- [Activity]:
Go through the listing beneath and show each line containing the string "computer".

- [Given data]:
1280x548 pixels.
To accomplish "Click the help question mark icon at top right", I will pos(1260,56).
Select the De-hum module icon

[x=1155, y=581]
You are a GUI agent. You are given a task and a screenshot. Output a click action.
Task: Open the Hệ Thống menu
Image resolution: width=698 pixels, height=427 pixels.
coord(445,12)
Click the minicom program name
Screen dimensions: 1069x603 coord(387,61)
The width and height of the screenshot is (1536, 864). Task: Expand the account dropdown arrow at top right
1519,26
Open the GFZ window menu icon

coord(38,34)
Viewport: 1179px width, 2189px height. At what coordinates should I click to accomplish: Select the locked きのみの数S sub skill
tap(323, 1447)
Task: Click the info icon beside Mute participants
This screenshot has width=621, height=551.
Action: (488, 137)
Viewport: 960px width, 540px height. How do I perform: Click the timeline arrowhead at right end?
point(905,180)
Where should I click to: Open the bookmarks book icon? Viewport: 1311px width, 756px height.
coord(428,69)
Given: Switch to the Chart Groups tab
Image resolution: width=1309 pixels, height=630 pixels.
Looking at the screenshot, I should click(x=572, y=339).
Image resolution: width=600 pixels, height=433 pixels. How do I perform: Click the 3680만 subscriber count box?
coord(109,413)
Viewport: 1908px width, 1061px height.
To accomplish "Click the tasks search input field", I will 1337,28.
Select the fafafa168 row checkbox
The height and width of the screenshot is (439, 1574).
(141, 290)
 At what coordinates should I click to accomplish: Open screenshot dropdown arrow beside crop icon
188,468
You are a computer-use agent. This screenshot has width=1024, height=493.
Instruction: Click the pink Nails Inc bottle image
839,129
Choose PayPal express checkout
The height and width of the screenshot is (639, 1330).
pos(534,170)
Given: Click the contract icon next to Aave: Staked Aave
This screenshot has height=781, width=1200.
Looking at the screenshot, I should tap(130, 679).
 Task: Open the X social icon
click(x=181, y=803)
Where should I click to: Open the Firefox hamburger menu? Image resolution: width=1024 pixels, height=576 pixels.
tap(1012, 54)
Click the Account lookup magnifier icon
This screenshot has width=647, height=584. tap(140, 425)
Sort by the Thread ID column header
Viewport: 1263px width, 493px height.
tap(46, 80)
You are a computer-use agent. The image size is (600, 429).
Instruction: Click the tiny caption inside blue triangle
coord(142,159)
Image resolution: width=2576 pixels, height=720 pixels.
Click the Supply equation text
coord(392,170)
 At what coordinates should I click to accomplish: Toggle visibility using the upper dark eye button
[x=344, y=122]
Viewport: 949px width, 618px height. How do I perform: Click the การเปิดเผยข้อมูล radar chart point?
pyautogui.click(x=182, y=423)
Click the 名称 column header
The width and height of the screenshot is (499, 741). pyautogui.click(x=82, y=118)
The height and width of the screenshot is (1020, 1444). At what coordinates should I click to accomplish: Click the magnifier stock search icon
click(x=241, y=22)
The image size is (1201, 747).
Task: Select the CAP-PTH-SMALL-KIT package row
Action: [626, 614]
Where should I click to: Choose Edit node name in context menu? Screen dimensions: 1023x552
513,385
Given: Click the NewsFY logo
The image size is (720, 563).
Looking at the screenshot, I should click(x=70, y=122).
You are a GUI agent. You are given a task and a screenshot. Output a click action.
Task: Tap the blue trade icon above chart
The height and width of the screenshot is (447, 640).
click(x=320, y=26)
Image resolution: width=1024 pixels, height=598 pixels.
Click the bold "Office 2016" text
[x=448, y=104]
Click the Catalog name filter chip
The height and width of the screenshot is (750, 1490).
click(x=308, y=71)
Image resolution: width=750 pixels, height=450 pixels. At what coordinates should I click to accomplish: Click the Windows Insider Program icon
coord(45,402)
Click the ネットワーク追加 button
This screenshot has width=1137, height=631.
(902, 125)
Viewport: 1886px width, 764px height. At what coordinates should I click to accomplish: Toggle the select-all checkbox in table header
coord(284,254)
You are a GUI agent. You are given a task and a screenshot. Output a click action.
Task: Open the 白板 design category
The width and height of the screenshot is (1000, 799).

- [Expected output]:
You are a computer-use agent. This screenshot has width=1024, height=493.
You are a computer-use agent. The image size is (600, 429).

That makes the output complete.